Franchisee 101: Jani-King Franchisees Wear Many Crowns

Lewitt Hackman

Past and present franchisees of commercial cleaning service franchisor, Jani-King, brought claims for violation of Connecticut minimum wage and anti-kickback laws, and unjust enrichment. They claimed Jani-King misclassified them as independent contractors rather than employees. A split panel on the Second Circuit Court of Appeal affirmed the district court’s dismissal of all claims but left open the potential for franchise relationships to be classified as employment relationships.

Jani-King sources cleaning customers, who enter into service agreements with the franchisees. Franchisee revenues flow from the franchisor to franchisees. Customers pay Jani-King directly. It then deducts fees, including royalty and advertising fees, before transferring the balance to franchisees. The franchisees claimed Jani-King’s fees violated prohibitions against deductions and against charging fees as a condition of employment. The district court dismissed the statutory claim and granted summary judgment on the unjust enrichment claim. The franchisees appealed and the Second Circuit affirmed.
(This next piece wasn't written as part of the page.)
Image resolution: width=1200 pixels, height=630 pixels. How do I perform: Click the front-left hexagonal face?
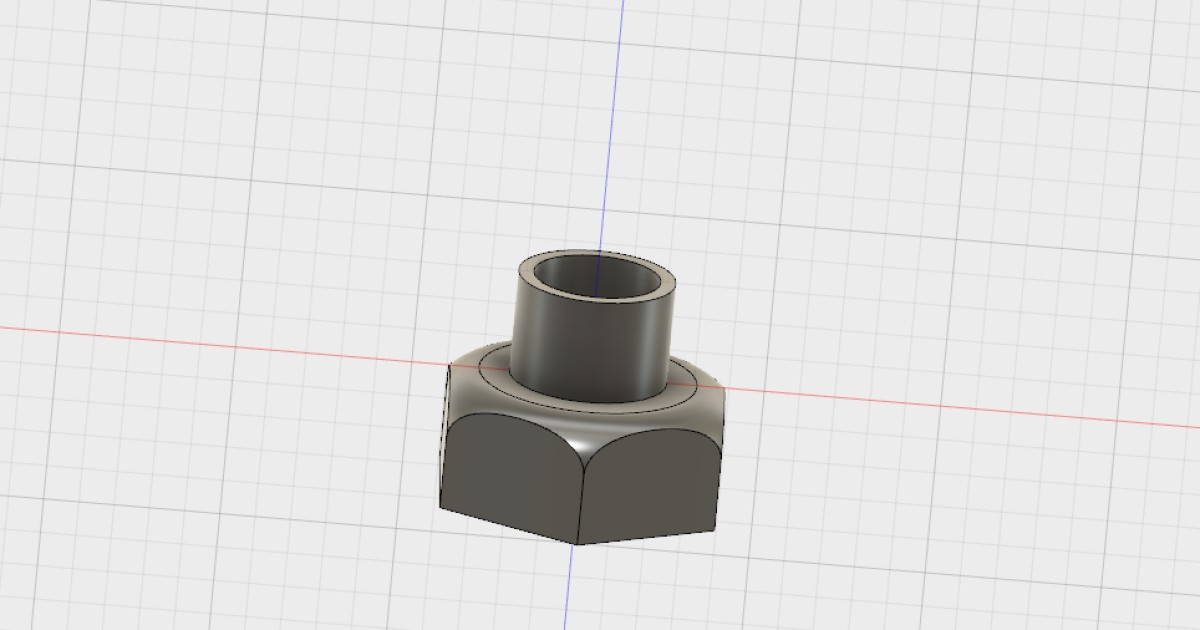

The Second Circuit held that assuming franchisees were also employees who received wages subject to the Connecticut wage statute, their “wages” under Connecticut law amounted to the franchisees’ profits. Under the franchise agreement, funds remained after Jani-King deducted agreed fees. As franchisees, they agreed to the deductions in exchange for franchise rights. The court agreed there was no unjust enrichment to Jani-King.

The court rejected the franchisees’ argument, as it would preclude franchise relationships where a franchisor collects customer revenue prior to making payments to franchisees. A dissenting opinion urged referring the case to the Connecticut Supreme Court, to rule whether under Connecticut law plaintiffs were independent contractors, franchisees, employees, or a “dual status” combination of employees and franchisees at the same time.
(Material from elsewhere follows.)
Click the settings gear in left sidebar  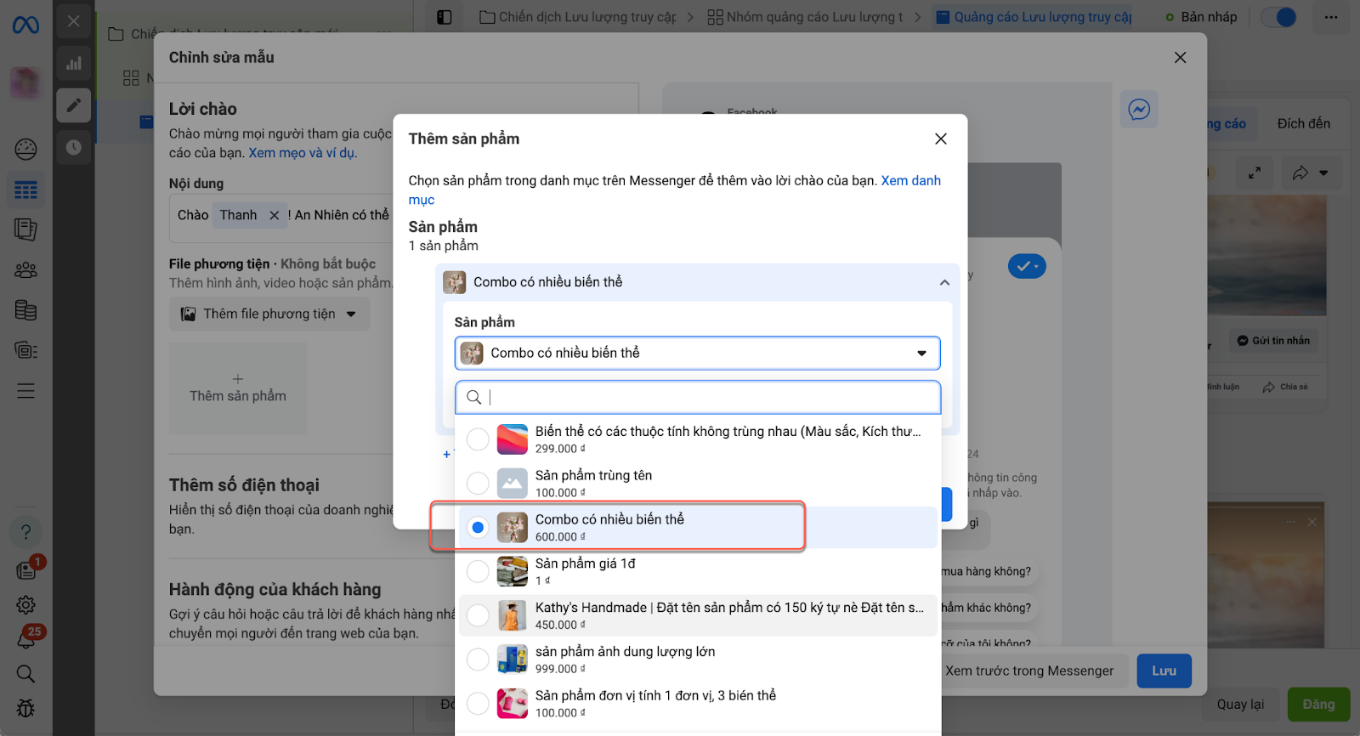pyautogui.click(x=25, y=604)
It is notable that a federal appellate court ruled that franchisees can be employees for purposes of some state laws. Franchise counsel can guide franchise companies to structure their system to reduce the risk of misclassification. On the franchisee side, counsel can evaluate the relationship with the franchisor to determine if the client has sustainable claims premised on wearing franchisee and employee hats at the same time.

DISCLAIMER: Because of the generality of this update, the information provided herein may not be applicable in all situations and should not be acted upon without specific legal advice based on particular situations.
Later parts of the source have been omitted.